Stored data entries ▸

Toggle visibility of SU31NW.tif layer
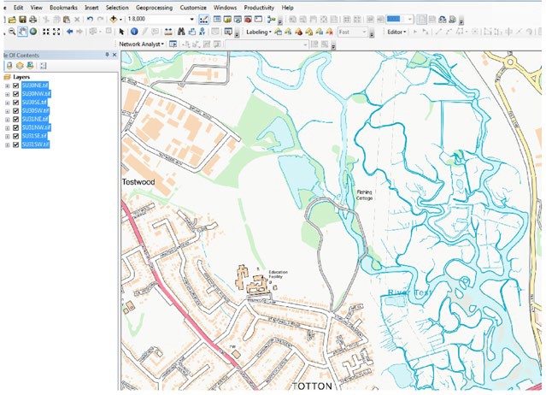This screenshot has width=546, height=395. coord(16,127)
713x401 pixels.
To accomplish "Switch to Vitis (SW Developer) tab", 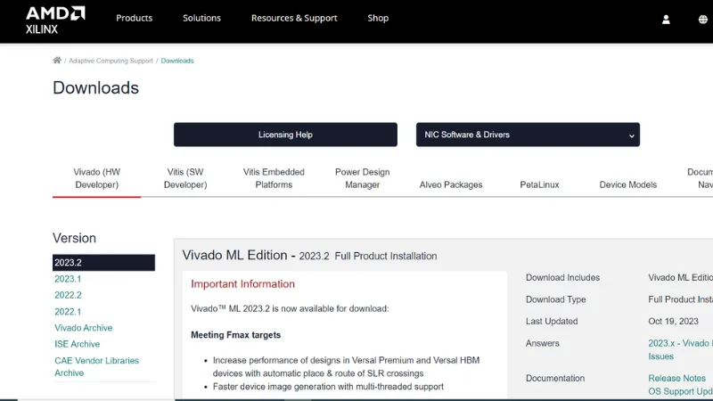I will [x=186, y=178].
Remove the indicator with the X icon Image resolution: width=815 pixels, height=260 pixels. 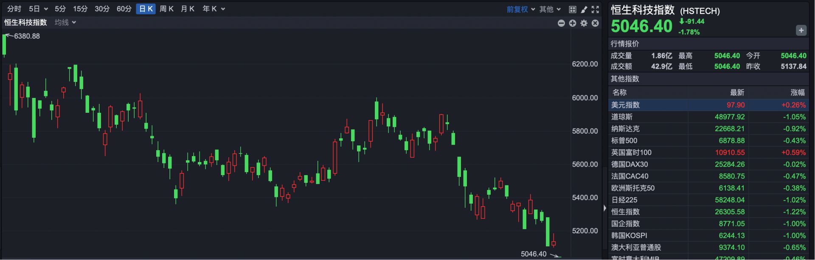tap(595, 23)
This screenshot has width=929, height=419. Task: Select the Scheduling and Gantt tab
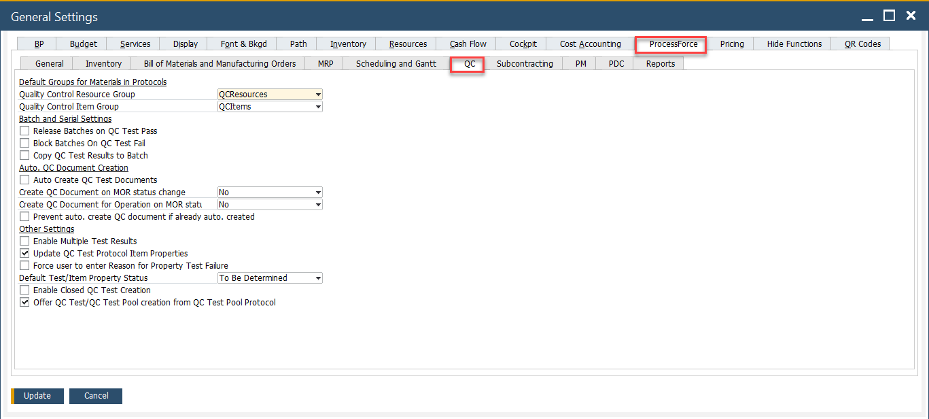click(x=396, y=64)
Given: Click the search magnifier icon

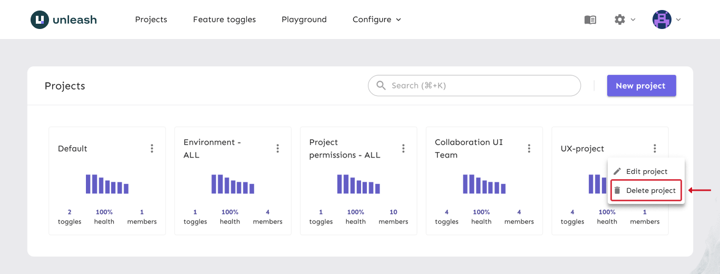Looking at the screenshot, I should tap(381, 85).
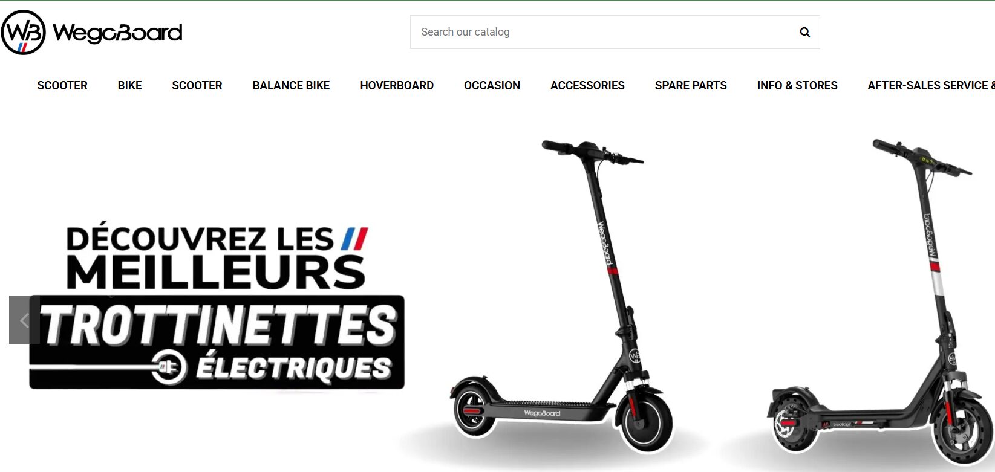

Work to be completed ▸ Retype exactly the lines from the one containing "This screenshot has width=929, height=419." through the last line of the records above, both included, and leave out any pictures.

Task response ▸
This screenshot has width=929, height=419. Task: Select the Scheduling and Gantt tab
click(x=396, y=64)
Given: Click the search magnifier icon

Looking at the screenshot, I should tap(381, 85).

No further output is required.